### YOUR OBJECTIVE:
Which lines in the data below contain the string "width"? Gather every such line, treating uppercase and lowercase as different.

Items stored from a collection
+++

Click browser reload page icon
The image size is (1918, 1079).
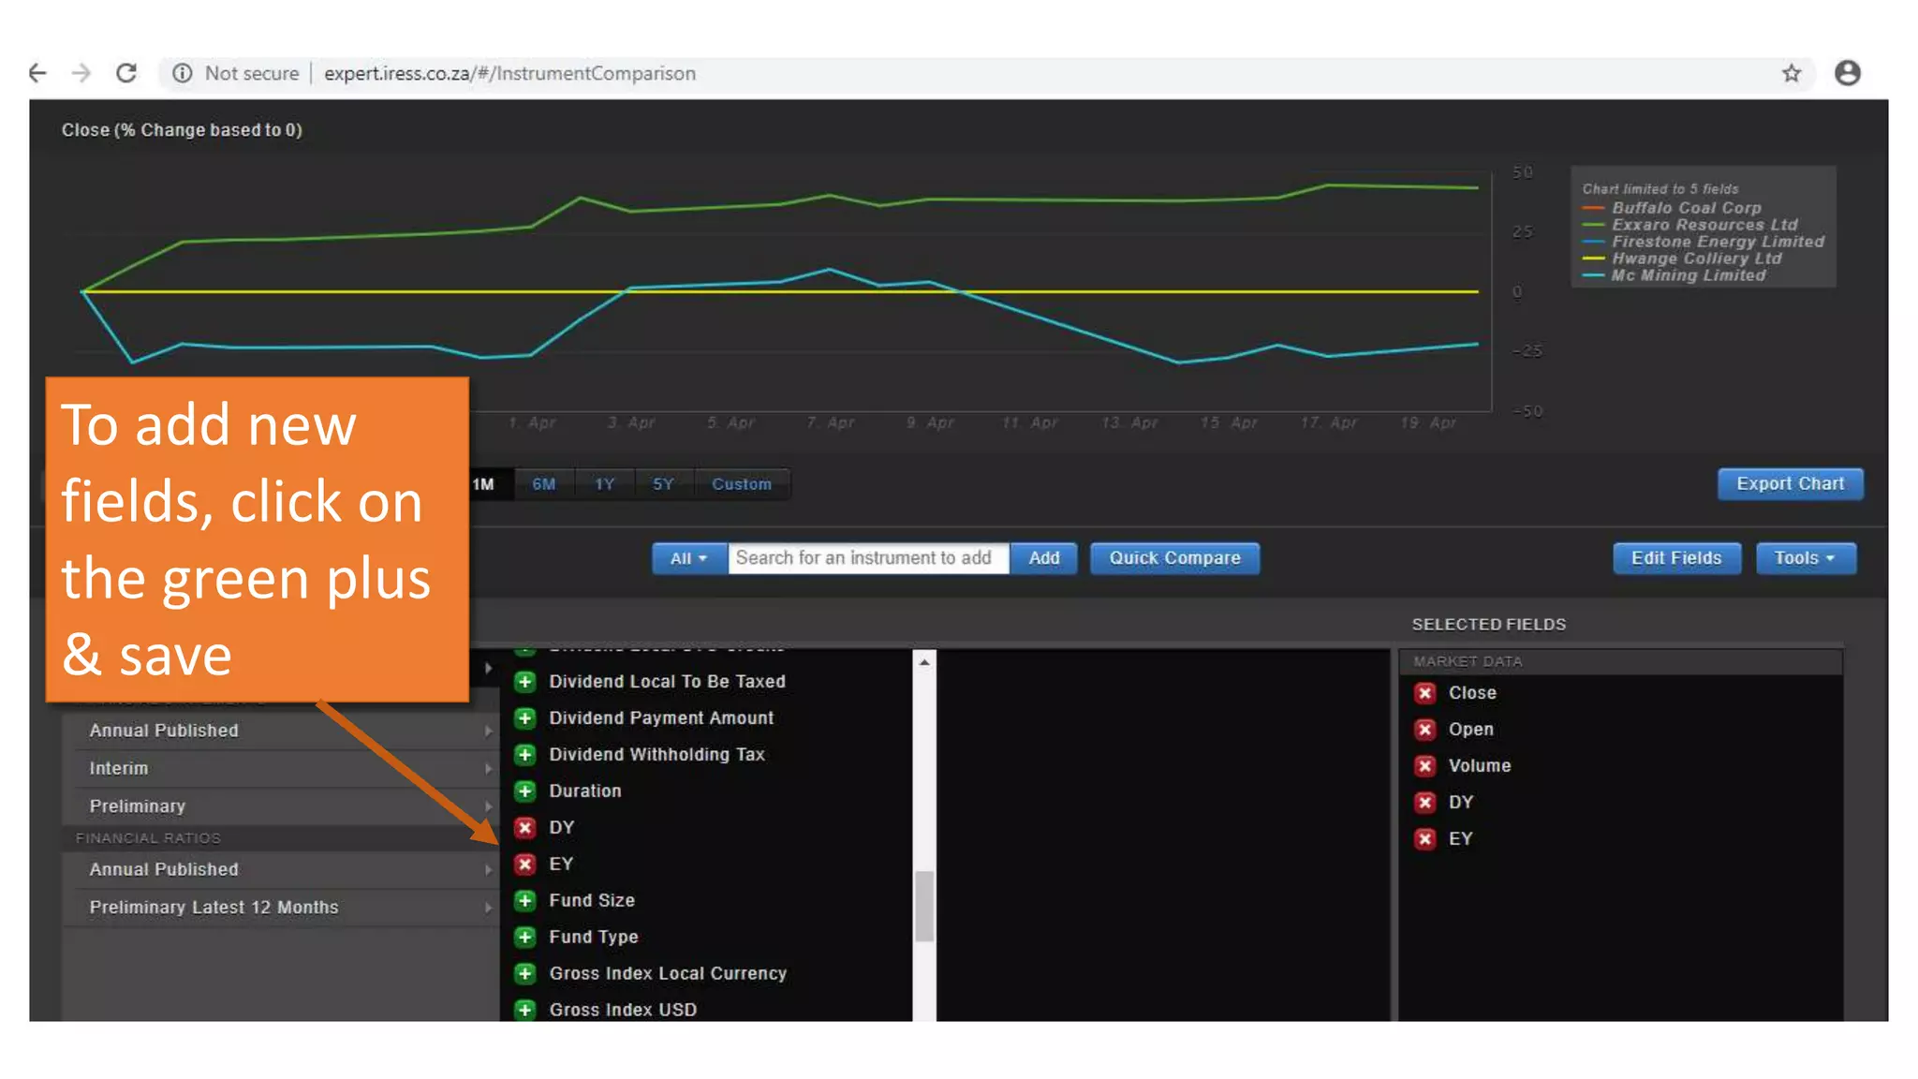pos(126,73)
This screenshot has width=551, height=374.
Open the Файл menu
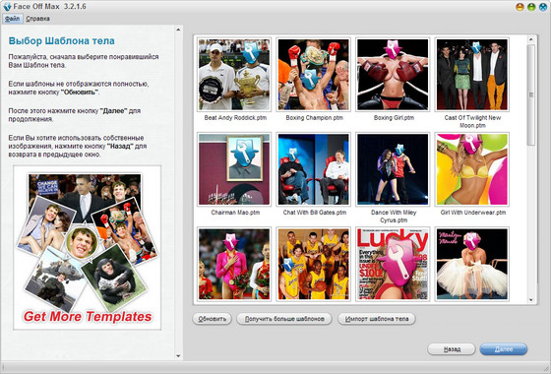pyautogui.click(x=13, y=19)
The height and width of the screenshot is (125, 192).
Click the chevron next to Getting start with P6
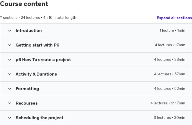10,45
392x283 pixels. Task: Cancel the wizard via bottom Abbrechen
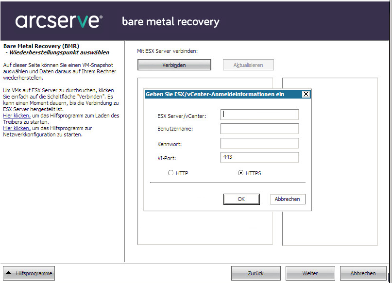point(363,273)
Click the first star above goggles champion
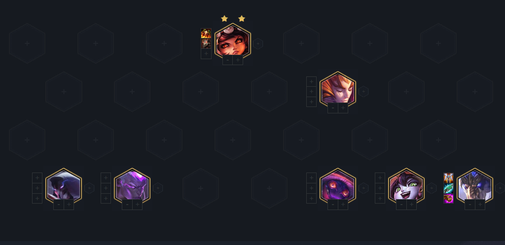 [224, 19]
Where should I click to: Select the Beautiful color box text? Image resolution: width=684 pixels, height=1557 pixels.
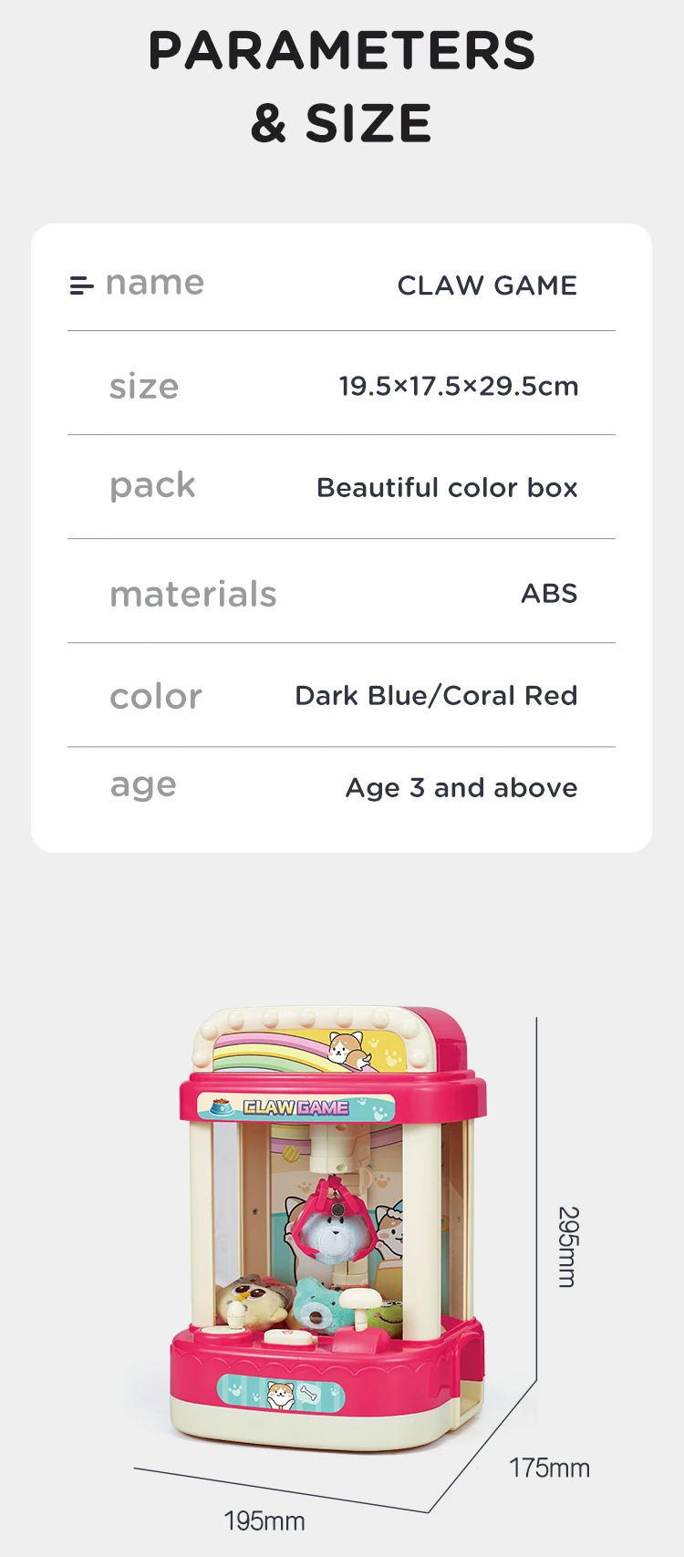pyautogui.click(x=447, y=488)
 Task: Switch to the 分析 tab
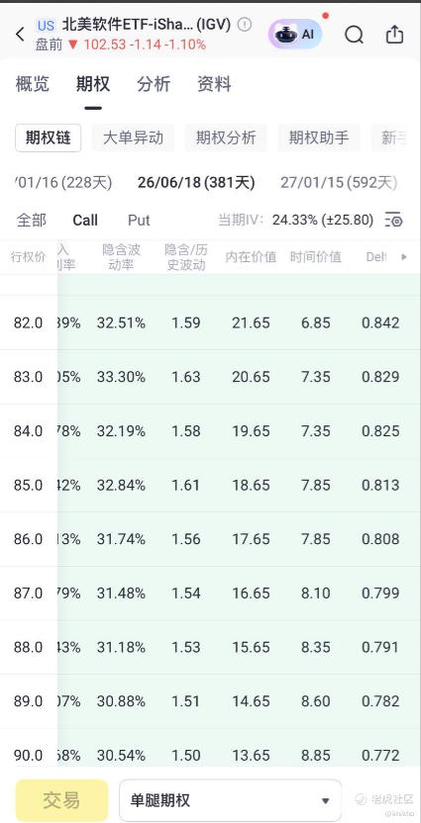point(154,84)
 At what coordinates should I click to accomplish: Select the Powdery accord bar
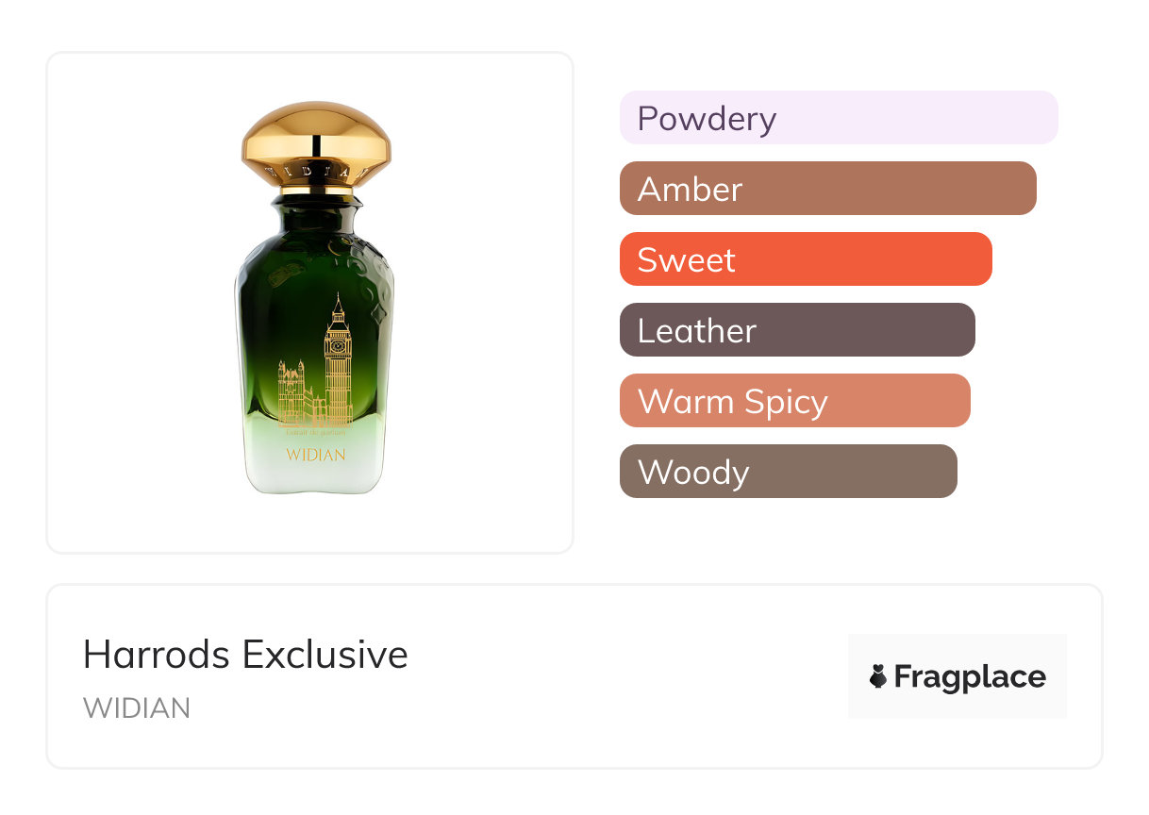coord(838,118)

+++

### RESULT BELOW:
This screenshot has width=551, height=374.
The height and width of the screenshot is (125, 192).
Where should I click to: Select the Beautiful color box text? Image resolution: width=684 pixels, height=1557 pixels.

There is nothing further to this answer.